**DATASET RECORDS**
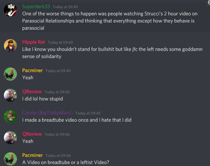
Task: Click 'A Video on breadtube' message text
Action: tap(66, 162)
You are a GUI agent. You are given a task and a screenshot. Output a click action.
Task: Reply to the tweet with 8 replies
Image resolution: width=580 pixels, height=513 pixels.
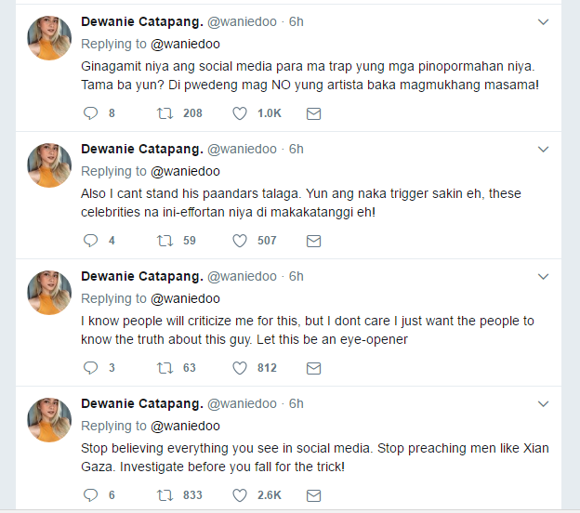click(x=90, y=112)
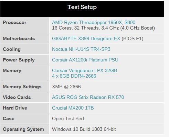Viewport: 169px width, 137px height.
Task: Click the XMP @ 2666 text
Action: (x=66, y=87)
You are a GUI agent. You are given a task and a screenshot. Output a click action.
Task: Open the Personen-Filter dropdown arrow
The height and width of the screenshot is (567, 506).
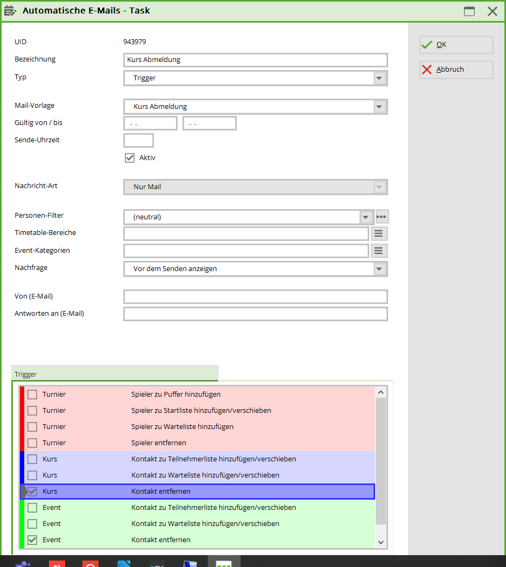coord(366,217)
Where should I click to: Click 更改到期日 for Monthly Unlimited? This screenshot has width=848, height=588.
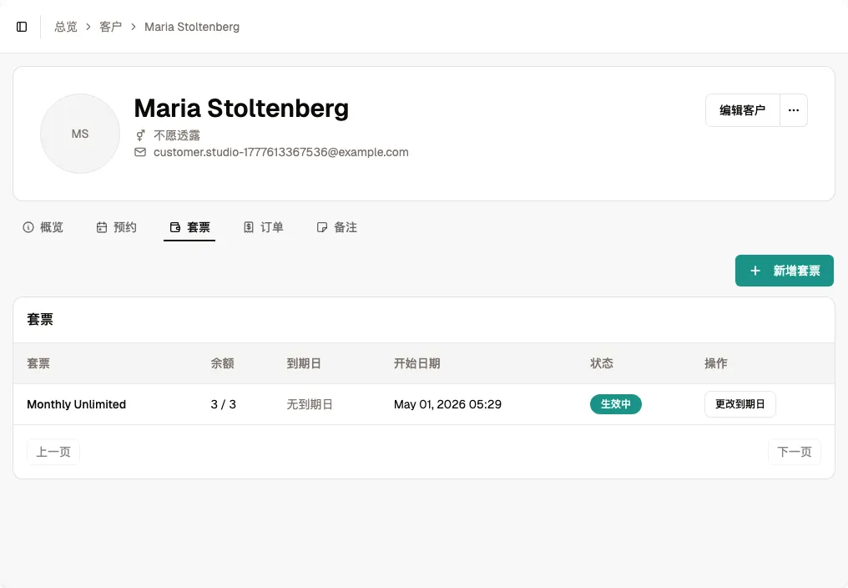tap(739, 404)
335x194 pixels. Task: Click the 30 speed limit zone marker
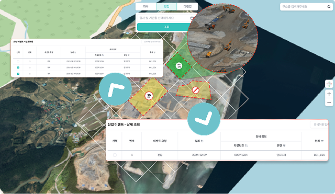click(149, 96)
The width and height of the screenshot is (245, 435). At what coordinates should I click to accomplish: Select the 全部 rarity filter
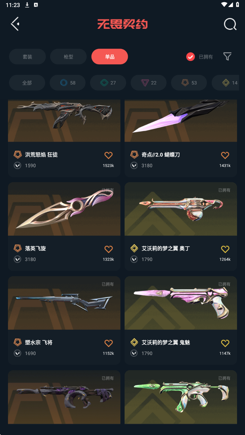[x=27, y=83]
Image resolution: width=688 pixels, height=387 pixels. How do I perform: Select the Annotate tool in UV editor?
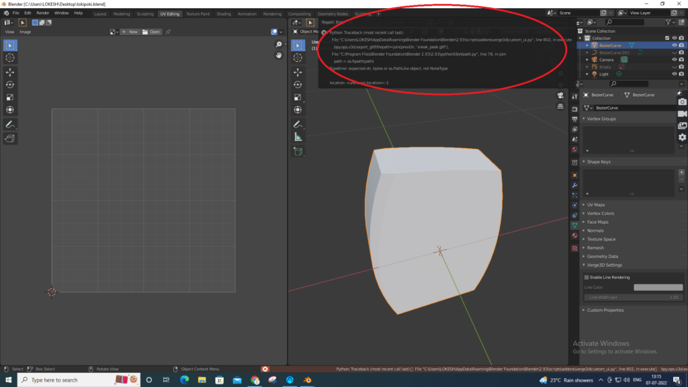[x=10, y=124]
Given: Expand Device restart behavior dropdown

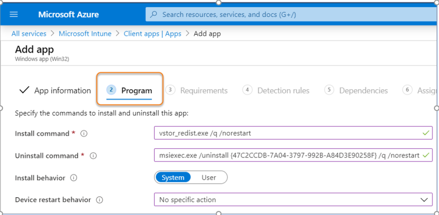Looking at the screenshot, I should click(x=293, y=200).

**WHAT NEEDS TO BE DONE**
Copy every one of the entries above word for word, leaving out the pictures.

**OUTPUT**
Task: Click 'A Video on breadtube' message text
Action: tap(66, 162)
You are a GUI agent. You are given a task and a screenshot. Output a click action.
Task: Reply to the tweet with 8 replies
Image resolution: width=580 pixels, height=513 pixels.
click(x=90, y=112)
Viewport: 169px width, 137px height.
Task: Click the XMP @ 2666 text
Action: (x=66, y=87)
You are a GUI agent. You are given a task and a screenshot. Output a click action.
Task: Open the Personen-Filter dropdown arrow
The height and width of the screenshot is (567, 506).
coord(366,217)
Where should I click to: Click 更改到期日 for Monthly Unlimited? This screenshot has width=848, height=588.
tap(739, 404)
335x194 pixels. Task: Click the 30 speed limit zone marker
click(149, 96)
The width and height of the screenshot is (245, 435). At what coordinates should I click to accomplish: Select the 全部 rarity filter
[x=27, y=83]
Image resolution: width=688 pixels, height=387 pixels. How do I perform: Select the Annotate tool in UV editor?
[x=10, y=124]
Given: Expand Device restart behavior dropdown

Looking at the screenshot, I should click(x=293, y=200).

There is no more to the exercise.